ICDAR2019 – Competition on GBNLA

Historical newspapers have challenging features for layout analysis methods, since noise removal is not always possible, non-standard fonts are common and they usually have a low print quality. Therefore we organize the Competition on German-Brazilian Newspaper Layout Analysis (ICDAR 2019 – GBNLA) using digitized versions of newspapers produced in Brazil in the late 18th early 19th century in German language. The German-Brazilian Newspapers Dataset (GBN v1.0) released for this competition contains 152 grayscale page images with a resolution of 600 dpi. The purpose of this competition is to segment and label “text“, “image“, “graphic” and “separator” regions on each page based only on the grayscale information, i.e., no binarized version of the input is provided.

Competition’s Calendar

Date Description
 February 11, 2019
April 30, 2019
  • Closure of the registration to competition.
May 01, 2019
  • Participants list is announced.
  • Publication of the complete training dataset.
May 15, 2019
  • Submission deadline for the participating methods description and command line executable file.
June 15, 2019
  • Sending the competition results to the participants.
  • Publication of the testing dataset.
  • Submission of the camera-ready report.

How to participate

  1. Register your interest by sending an e-mail to icdar2019-gbnla@inf.ufpr.br with the title “Registration(before April 30, 2019).
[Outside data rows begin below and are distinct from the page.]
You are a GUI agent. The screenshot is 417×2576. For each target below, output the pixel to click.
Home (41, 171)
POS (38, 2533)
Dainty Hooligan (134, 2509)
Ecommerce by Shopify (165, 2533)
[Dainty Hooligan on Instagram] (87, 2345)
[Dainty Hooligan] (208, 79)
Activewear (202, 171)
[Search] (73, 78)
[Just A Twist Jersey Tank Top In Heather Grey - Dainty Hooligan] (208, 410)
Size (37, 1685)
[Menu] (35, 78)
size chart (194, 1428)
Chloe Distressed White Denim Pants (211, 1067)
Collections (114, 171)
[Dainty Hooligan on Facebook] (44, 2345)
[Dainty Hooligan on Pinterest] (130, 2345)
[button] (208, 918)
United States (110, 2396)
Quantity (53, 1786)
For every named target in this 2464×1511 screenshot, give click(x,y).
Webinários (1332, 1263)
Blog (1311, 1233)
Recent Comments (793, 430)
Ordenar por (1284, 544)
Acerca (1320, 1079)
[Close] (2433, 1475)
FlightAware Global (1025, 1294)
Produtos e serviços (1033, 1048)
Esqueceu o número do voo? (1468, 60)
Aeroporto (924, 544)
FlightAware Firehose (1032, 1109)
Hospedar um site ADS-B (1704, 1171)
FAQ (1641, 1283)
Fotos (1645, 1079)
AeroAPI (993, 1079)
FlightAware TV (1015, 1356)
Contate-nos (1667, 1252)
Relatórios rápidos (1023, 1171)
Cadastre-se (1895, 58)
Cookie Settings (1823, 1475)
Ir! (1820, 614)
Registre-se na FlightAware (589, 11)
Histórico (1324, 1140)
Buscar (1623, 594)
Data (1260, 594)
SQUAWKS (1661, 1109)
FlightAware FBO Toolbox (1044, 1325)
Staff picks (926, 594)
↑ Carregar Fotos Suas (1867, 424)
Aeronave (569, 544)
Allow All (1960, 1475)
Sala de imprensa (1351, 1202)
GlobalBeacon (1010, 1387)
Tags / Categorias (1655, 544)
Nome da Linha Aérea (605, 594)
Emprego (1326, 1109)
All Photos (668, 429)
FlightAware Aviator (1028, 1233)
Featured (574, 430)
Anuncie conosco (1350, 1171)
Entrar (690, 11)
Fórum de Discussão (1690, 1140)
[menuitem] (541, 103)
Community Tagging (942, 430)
The e-mail must contain the name of the participant(s), the educational institution or research group they belong and in which of the challenges will participate: challenge 1 only, challenge 2 only or both challenges 1 and 2.
  2. Download the sample training GBN v1.0 Dataset.
  3. Submit (by e-mail) a brief description of the chosen approach in PDF format and an command line executable file of the method. The executable file should receive as input a PNG file (an image of a newspaper page) and return as output a XML PAGE[1] file named with the same image name (before May 15, 2019).

[1] Pletschacher, S., Antonacopoulos, A.: The page (page analysis and ground-truth elements) format framework. In: Pattern Recognition (ICPR), 2010 20th International Conference on. pp. 257-260. IEEE (2010).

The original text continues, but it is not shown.